═══ READING PASSAGE

ACT UP doesn’t pay concession fees, and ACT UP has always been a part of Wigstock. [In the interest of complete disclosure I must say that I have been a member of ACT UP almost since its beginnings, but in recent years I have been more neglectful than supportive.] I understand the costs of the festival have to be met somehow, but I also understand that, at least the last time I checked, Tompkins Square is a public park. Surely something could have been arranged for the inclusion of genuine public service organizations in a celebration of the creative and radical tradition of the East Village.

Now feeling a little like contraband myself after hearing of their experience with the authorities, we entered the park which had once been a very major civic battleground.

Wigstock’s return to the park where it was first conceived (and delivered) 18 years ago by a gaggle of not-so-mad drag queens was of course wonderful - with at least one, no two or even more, reservations. The Lady Bunny emceed of course, operating in the customary, tired bitchy form she shares with too many of her sisters, and significantly she had even managed to sorta witches-kiss and make up with Mistress Formica in consideration of this momentous occasion. But where were the new artists? The question could, and should well, be asked of the entire HOWL! enterprise.

The Dazzle Dancers wound up the afternoon's program with a spectacular salute to the ultimate irrelevance of costume as a quantity – except of course for the glitter, which they generously shared with the first hundred feet of the fans packed around the stage.

I was sorry to see that in spite of the good vibe among those in the bois propre below the latest Wigstock incarnation had attracted far less spectator hair, makeup and costume involvement than those of legend, and yet I have to admit that I didn’t wear my wired golden pigtails this year myself.

The tiny ATM Gallery on Avenue B (yes, it's behind the ATM machine), just north of the park, was showing what was billed as the “First Annual HOWL! Invitational” through late Sunday. Just inside the door on the right in this group show were Chris Tanner’s three colorful works on fabric with built-up patterns which suggested chenille bedspreads gone mad. They were pretty wonderful.

══════

◆ WORK TO DO:
a. From the Wigstock account, reproduce the passage starting at "The Dazzle Dancers" and ending at "around the stage.".
b. Name every performer or artist mentioned in the Wigstock account.
c. Write what comes next in the Wigstock account, picking up after its final sentence.

═══ DATA LINES

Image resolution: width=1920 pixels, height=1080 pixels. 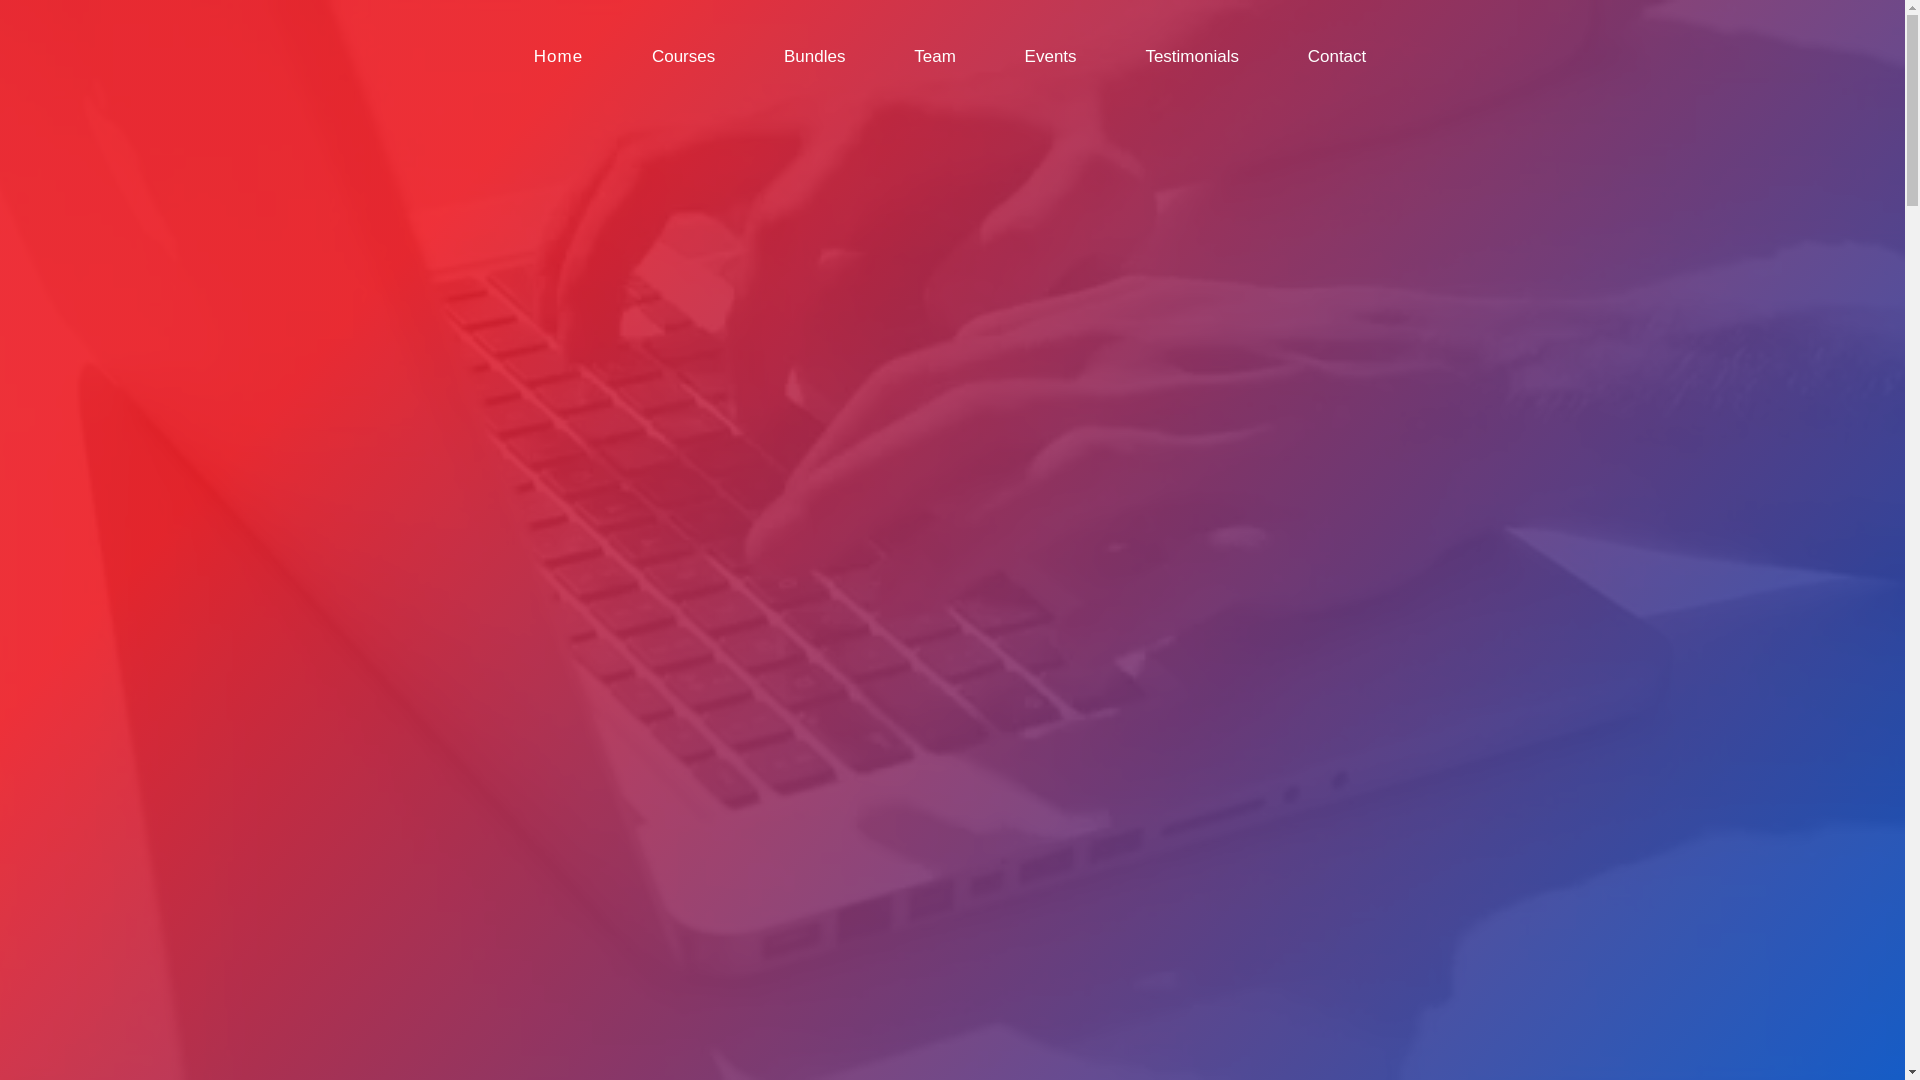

══════

◆ RESULTS BY TASK:
a.
The Dazzle Dancers wound up the afternoon's program with a spectacular salute to the ultimate irrelevance of costume as a quantity – except of course for the glitter, which they generously shared with the first hundred feet of the fans packed around the stage.

b.
The Lady Bunny
Mistress Formica
The Dazzle Dancers
Chris Tanner

c.
The Festival’s community-driven "Art Wall" around much of the park was, not surprisingly, very political, and some of its statements managed to ignite tempers, arguably a good thing even for a festival. Much of it had something to do with Bush, Israel, police states, etc., and we can report with satisfaction that Michael Stewart has not been forgotten.

The East Village today is not your father’s East Village, and ironically the best evidence of that may have been the strong presence of child-friendly elements in the HOWL! Festival schedule.

Local color to straddle the two generations: At 8pm Saturday night, while we were walking about the neighborhood, we passed a barely-30-something mother and her young 7-something son out “walking” their house pets. The mother was pushing a folding grocery cart which supported a gold fish in a stormy bowl of water on its lower shelf and a hamster merrily racing on its treadmill in a cage on the upper.

As darkness replaced twilight, we slipped into the Sixth Street and Avenue B Garden for a few minutes to walk through the green stuff and to listen to the music of Mr. Raga’s Neighborhood players (a very nice ECM-ish ambience).

As we started to go out I realized the beautiful tree we had been standing under was a perfectly healthy and fructiferous fig, something I am still not accustomed to, having lived most of my life in northern temperate zones. Do the magnificent branches and the perfectly-formed fruits reveal gardening care or betray global warming?

We managed to find a table at Raga on 6th Street for a leisurely dinner, followed by a slow walk home.

The next afternoon we returned to the same scenes to meet our friend Kate, who is visiting from Antwerp for a few weeks. We went back to the ATM Gallery, which was just then cleaning out the bottles from what appeared to have been a very successful opening party the night before. We talked to Bill Brady, the delightful artist behind the space, and we easily became somewhat enchanted with his very adventurous curatorial choices.

Aside from the work of Chris Tanner, the show, which was created especially for the HOWL! Festival, included UFO-imaged work by Ionel Talpazan, the geometric devices of Vince Roark, the sweet/scary world of Min Kim, the graphite Altamont of Mike Paré, Karen Finley's efficient, Titian-esque nudes, and her menstrual blood flower drawings, the delicate collage-drawings of Yuh-Shioh Wong, Jack Davidson's cloud landscapes which were oil paintings passing as cottoncandy pastels, David Leslie's wonderful soap sculpture of a not-quite-successful Evel Knievel outing, and Bill Brady curating himself with an exciting, strangely iconic, somehow-non-objective, neo-op oil in very primary colors.

We lingered at the music lot on Avenue A and 11th Street for a bit, unfortunately missing the magnificent John Moran but very pleased and provoked by Rebecca Moore and her band, Prevention of Blindness. We bought her CD. We already owned all of the recordings of John’s operas spread out on the table next to it, and a good thing, too.

Passing through the willow tree oasis of La Plaza Cultural Garden we hung out for a few songs by a wonderful [unfortunately unidentified to us] performer who was part of the WOW Café Cabaret, before we had to leave to call our friend Anees to settle on a time and place for dinner, always the day’s paramount event for the both of us.

We now four soon found ourselves at Gnocco on 10th Street, in their beautiful back garden sheltered by Trumpet Vines and heating ductwork ready for the winter. Anees had arrived bearing gifts from Palestine, two keffiyahs and a beautiful CD of a young Palestinian oud player, Samir Jubran.

And so, after another hike home to the northwest, to bed.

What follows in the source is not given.